Writing a will can be confusing. The legal team have put together a list of FAQ's to help guide you through the process.

What is a will?
A will is a legally binding document which sets out what should happen to your money, possessions and property, collectively called your ‘estate’. It can also deal with the guardianship of any children who are minors, after you pass away.

Why should I have a will?
A will enables you to:
• choose who will get your property after your death;
• choose how your property will be divided among your various beneficiaries;
• give specific items of property to specific people;
• appoint someone you trust to administer your estate; and
• appoint a guardian for your minor children.
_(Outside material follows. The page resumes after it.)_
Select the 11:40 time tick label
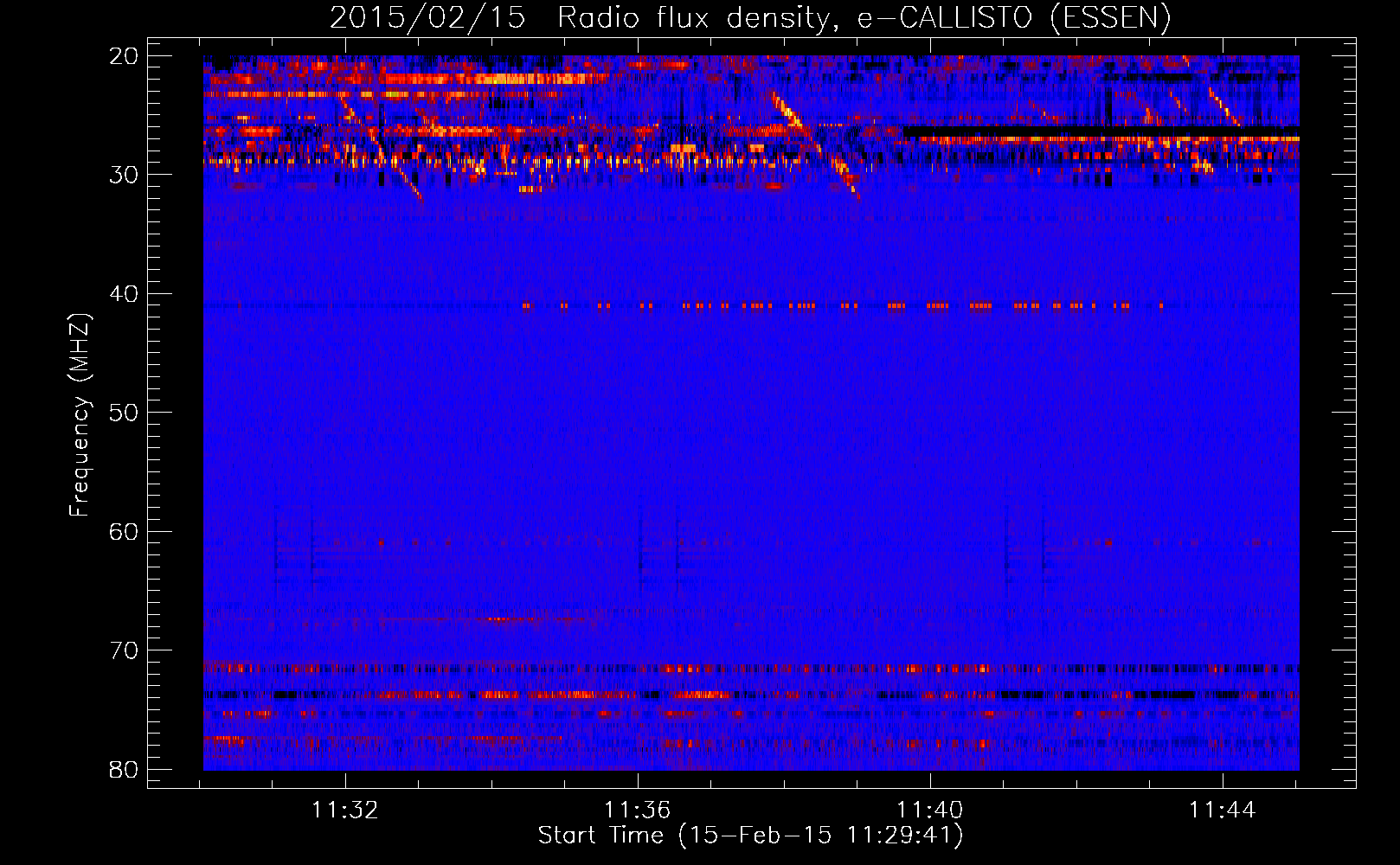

If you die without a will, your property will be distributed by a court-appointed administrator according to statutory rules for "intestate succession." Your property will be divided among your surviving spouse, children, and possibly other relatives in whatever manner the law of your jurisdiction specifies.

Who can make a will?
To make a will in England & Wales you must be 18 years old or older. In addition, you must be of "sound mind" to make a will. Being of sound mind means:
• You understand you are making a will and you know what a will is;
• You understand your relationship to those mentioned in your will; and
• You understand what types of property you own, how much of that property you own and how you intend to distribute that property.

When should I change my will?
It is up to you to decide when to change your will. You should review your will from time to time to ensure that it still meets your needs and that your property will be distributed according to your wishes. It is especially important to review your will on the following events:
• You get married or divorced (a change in marital status may render your will void or annul certain provisions in your will);
• The amount of money and property you own significantly changes;
• Your Executor or a significant beneficiary in your will dies;
• There is a birth or adoption of a child in your family;
• You change your mind about the provisions in your will.

What is a codicil?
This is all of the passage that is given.